● Try it
Among the entries that follow, find the lines holding "luận" and say how many there are, with no other words.

Data extracted from a collection
--------------------------------
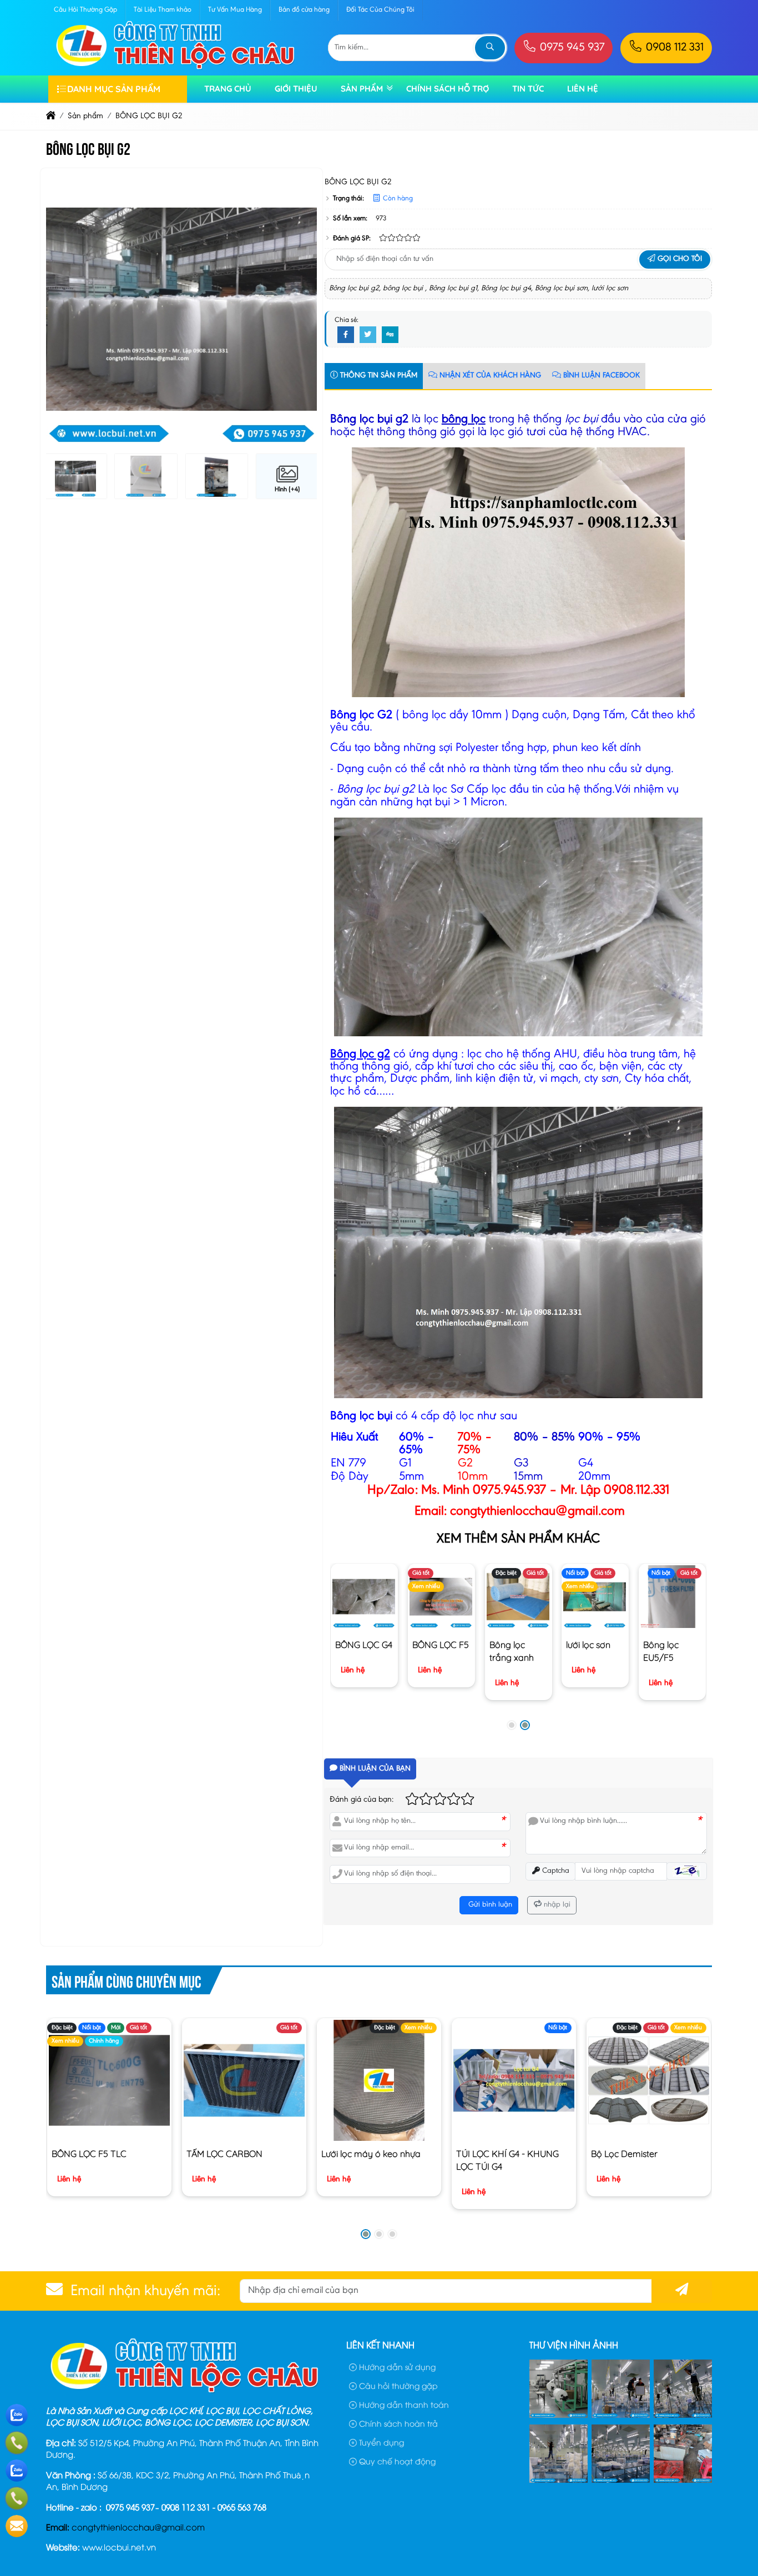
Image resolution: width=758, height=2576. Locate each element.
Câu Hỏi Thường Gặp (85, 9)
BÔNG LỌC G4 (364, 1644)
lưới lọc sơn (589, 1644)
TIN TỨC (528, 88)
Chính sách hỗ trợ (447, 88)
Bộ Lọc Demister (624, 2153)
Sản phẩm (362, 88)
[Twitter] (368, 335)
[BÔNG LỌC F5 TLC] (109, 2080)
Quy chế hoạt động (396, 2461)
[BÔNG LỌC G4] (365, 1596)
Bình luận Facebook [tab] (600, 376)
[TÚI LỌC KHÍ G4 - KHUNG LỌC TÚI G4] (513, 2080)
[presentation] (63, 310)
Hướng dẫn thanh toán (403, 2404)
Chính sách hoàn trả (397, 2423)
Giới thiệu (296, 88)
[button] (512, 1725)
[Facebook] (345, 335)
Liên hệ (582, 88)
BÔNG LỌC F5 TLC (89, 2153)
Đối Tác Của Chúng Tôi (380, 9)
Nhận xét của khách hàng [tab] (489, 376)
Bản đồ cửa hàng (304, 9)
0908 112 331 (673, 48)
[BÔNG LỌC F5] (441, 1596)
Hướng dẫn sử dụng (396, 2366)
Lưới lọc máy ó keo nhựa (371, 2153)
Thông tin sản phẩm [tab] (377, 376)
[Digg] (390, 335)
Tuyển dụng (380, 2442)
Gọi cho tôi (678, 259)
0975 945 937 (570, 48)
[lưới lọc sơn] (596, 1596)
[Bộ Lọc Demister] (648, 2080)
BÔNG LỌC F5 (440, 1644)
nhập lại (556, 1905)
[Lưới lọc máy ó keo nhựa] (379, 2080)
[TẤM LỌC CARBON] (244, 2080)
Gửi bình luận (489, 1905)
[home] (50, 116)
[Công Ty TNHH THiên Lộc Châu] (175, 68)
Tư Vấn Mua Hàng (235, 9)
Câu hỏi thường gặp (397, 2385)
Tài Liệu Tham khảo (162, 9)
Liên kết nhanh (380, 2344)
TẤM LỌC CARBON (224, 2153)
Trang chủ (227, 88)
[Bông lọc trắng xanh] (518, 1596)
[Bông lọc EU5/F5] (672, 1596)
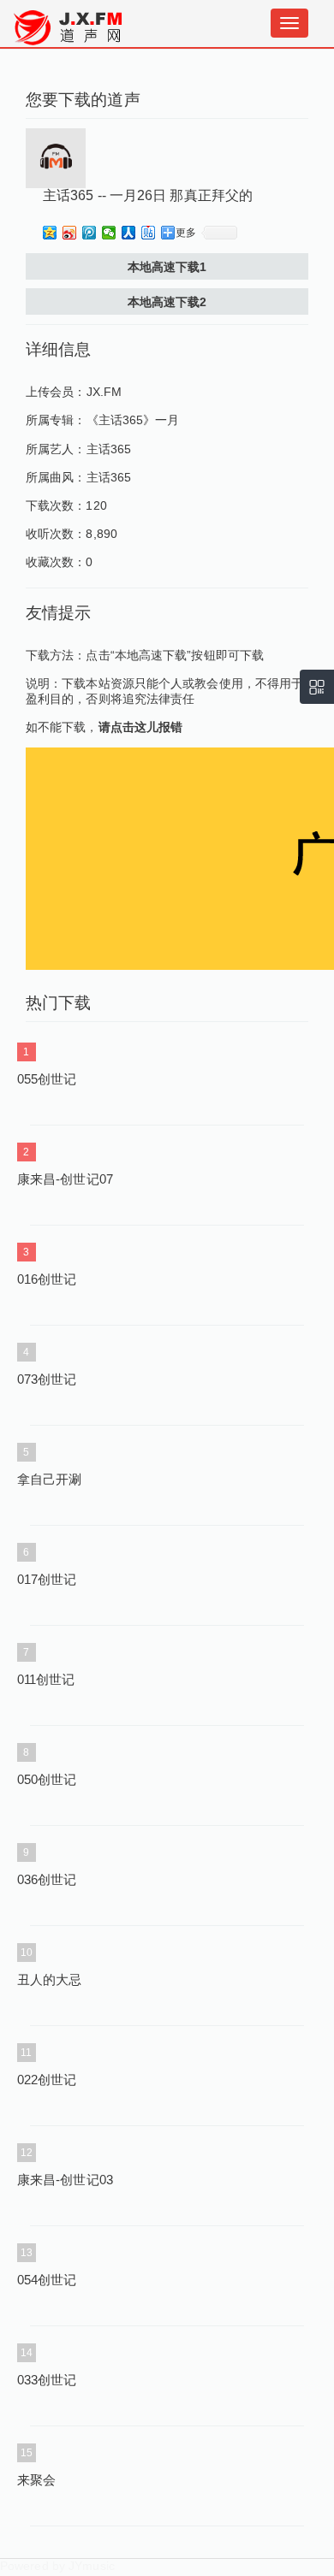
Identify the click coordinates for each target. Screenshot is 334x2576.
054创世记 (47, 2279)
--------------------------------
● Response to the task
2